==== Data in this exercise
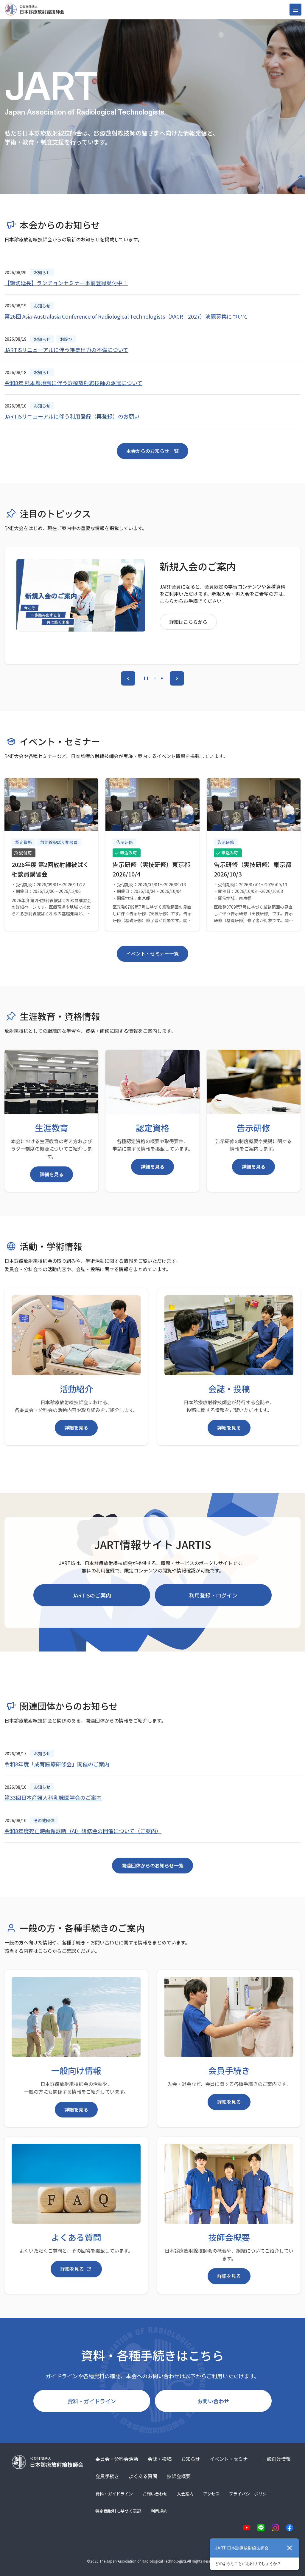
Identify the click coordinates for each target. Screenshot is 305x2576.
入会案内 (185, 2494)
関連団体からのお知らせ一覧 (152, 1865)
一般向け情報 (276, 2458)
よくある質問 (143, 2476)
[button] (155, 678)
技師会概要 (179, 2476)
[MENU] (295, 10)
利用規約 (159, 2511)
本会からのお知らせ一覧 (152, 450)
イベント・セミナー (231, 2458)
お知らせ (190, 2458)
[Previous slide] (128, 678)
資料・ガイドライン (92, 2401)
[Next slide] (177, 678)
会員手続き (107, 2476)
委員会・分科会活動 (116, 2458)
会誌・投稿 (160, 2458)
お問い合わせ (213, 2401)
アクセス (211, 2494)
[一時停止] (146, 678)
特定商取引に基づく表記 (118, 2511)
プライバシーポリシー (250, 2494)
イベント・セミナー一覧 (152, 953)
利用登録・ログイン (213, 1595)
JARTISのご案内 (91, 1595)
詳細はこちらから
========
[Brief]:
Return the lines beginning at the one that contains "会員手続き (107, 2476)" and continuing through the last line of the data, exactly as they stand and without any others.

[Response for this exercise]:
会員手続き (107, 2476)
委員会・分科会活動 (116, 2458)
会誌・投稿 (160, 2458)
お問い合わせ (213, 2401)
アクセス (211, 2494)
[一時停止] (146, 678)
特定商取引に基づく表記 (118, 2511)
プライバシーポリシー (250, 2494)
イベント・セミナー一覧 (152, 953)
利用登録・ログイン (213, 1595)
JARTISのご案内 (91, 1595)
詳細はこちらから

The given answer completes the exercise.